#207: Johan van Parys: Thoughts on Forgiveness
Dr. Johan van Parys is Director of Liturgy at Basilica of St. Mary in Minneapolis, and the lead article in the Sunday June 27 church bulletin was this powerful commentary.
Thoughts on Forgiveness
Paris is one of those magical cities. No matter what time of year one visits, the city has a way of capturing a person’s imagination. I don’t quite remember how many times I have been to Paris. Growing up in neighboring Belgium it made for an easy trip. Surprisingly, there was one monument never visited until my last trip there: the Mémorial des Martyrs de la Déportation, the memorial to those deported from France during World War II.
My grandfather and the other men working in my grandmother’s shoe factory were deported to Nazi camps because she refused to make shoes for the Nazi army. The family home was occupied and my grandmother and great-grandmother were made to work for Nazi officers. When my grandmother died, I inherited her papers including the moving letters my grandfather sent from the camp as well as letters from one of the officers who had occupied my grandmother’s house. The latter include descriptions of the devastation of his village; about the death of his two sons; and about the horrors of the war. Most striking was his plea for forgiveness.

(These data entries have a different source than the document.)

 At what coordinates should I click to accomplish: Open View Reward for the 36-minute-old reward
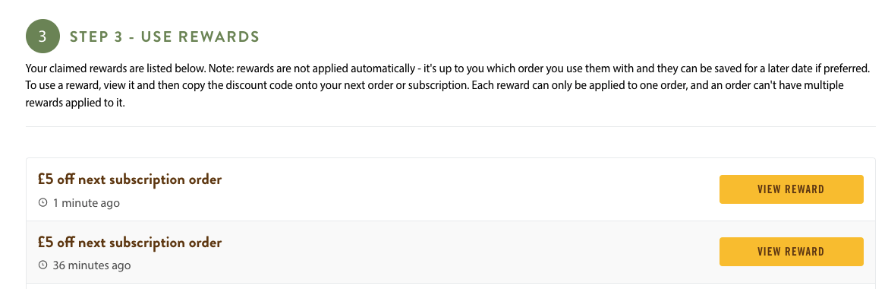pos(791,252)
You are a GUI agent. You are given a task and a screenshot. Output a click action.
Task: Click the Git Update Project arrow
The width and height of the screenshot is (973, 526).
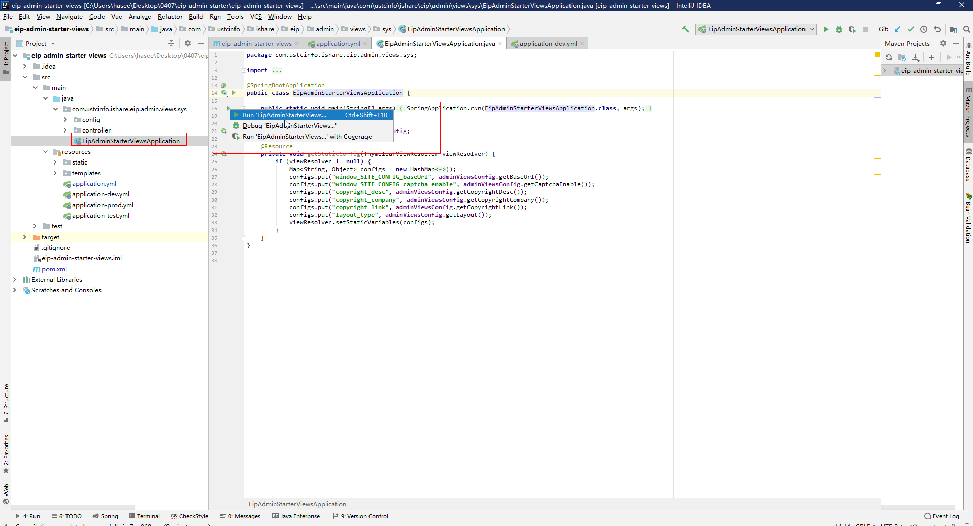click(x=897, y=29)
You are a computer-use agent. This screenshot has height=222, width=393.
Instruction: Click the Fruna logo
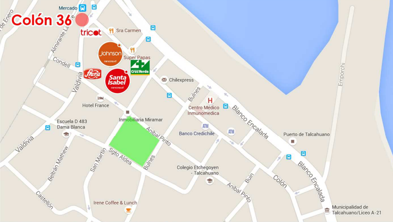[93, 74]
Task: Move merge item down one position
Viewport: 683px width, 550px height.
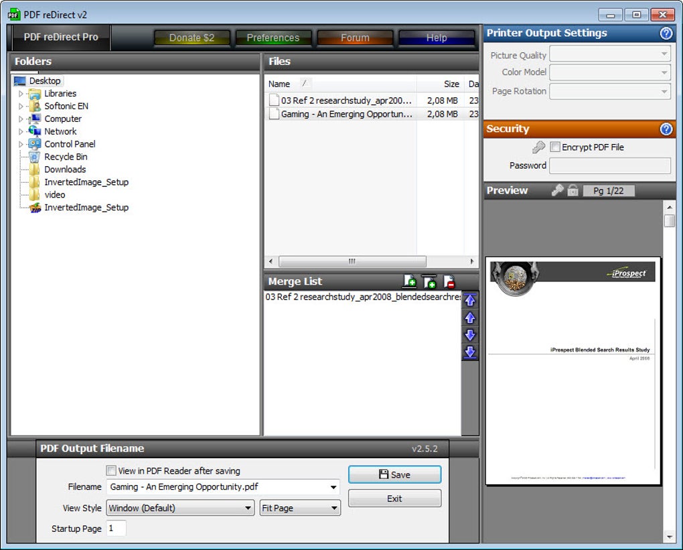Action: pos(470,335)
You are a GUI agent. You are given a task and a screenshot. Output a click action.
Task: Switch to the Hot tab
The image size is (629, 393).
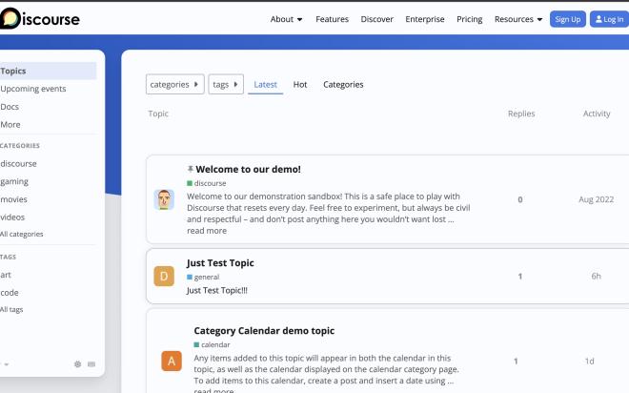click(300, 85)
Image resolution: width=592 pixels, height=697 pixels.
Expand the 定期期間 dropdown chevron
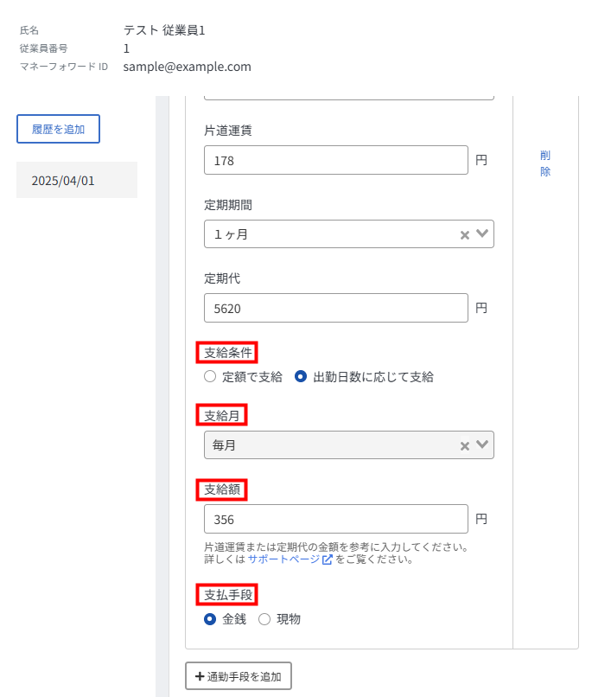tap(482, 233)
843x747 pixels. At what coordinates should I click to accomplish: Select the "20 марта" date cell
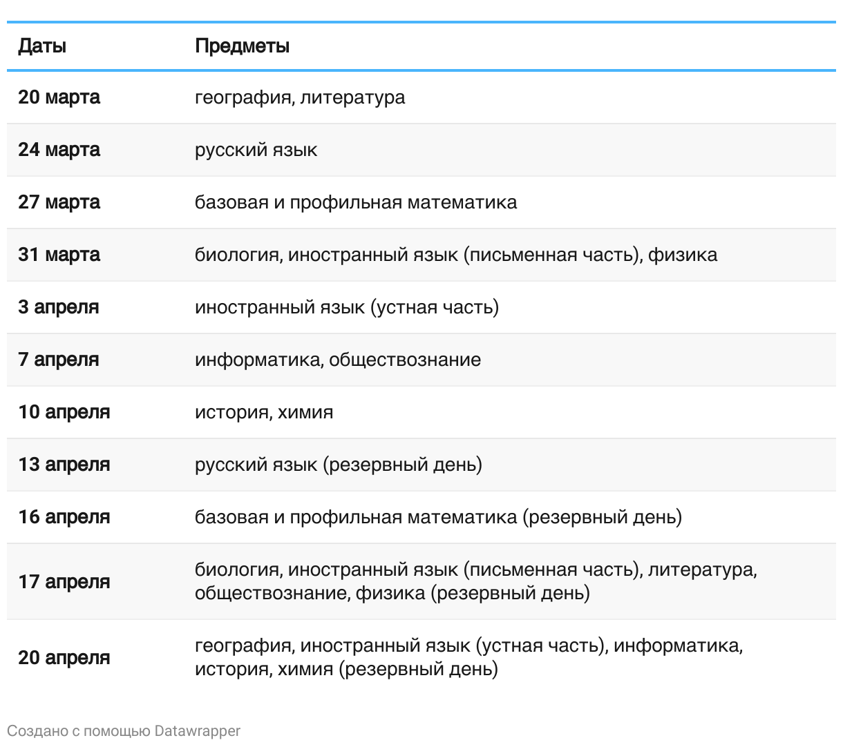point(59,97)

Until I read these letters I had been unable to visit any death camps or memorials for those who died in the Second World War. After getting a glimpse of the power of forgiveness that was revealed to me through these letters, I was moved to learning and visiting. Thus I went to the Mémorial des Martyrs de la Déportation. It was an amazing experience.
At the edge of one of the islands in the river Seine a narrow and steep stairway leads down to the memorial courtyard. A low-level fenced-in window is the only place that allows a glimpse of the outside. A severe sculpture representing imprisonment and torture hangs in front of this window. On the opposite side, a narrow door guarded by two oppressive columns barely allows entrance into the memorial itself.
The main installation, on the far end of the foyer, is a long narrow corridor lined with 200,000 quartz crystals, one for each man, woman, child deported from France by during the Second World War. A rod-iron gate prevents entrance. An eternal flame burns at the very end of the corridor.
This extraordinary building captures those who enter it from the very first moment, guiding them down the narrow steps, through the courtyard, into the foyer, to the wall of remembrance and the eternal flame. This journey takes each person through the reality of the suffering of these particular people and all human suffering, to the light of hope for humanity which too often seems untenable and almost absurd.
My walk back to the hotel took me past Notre Dame Cathedral. I could not but enter and light a candle for all those who are suffering at the hand of other people. I stayed for Vespers and prayed “Thy Kingdom Come” with more fervor than ever before.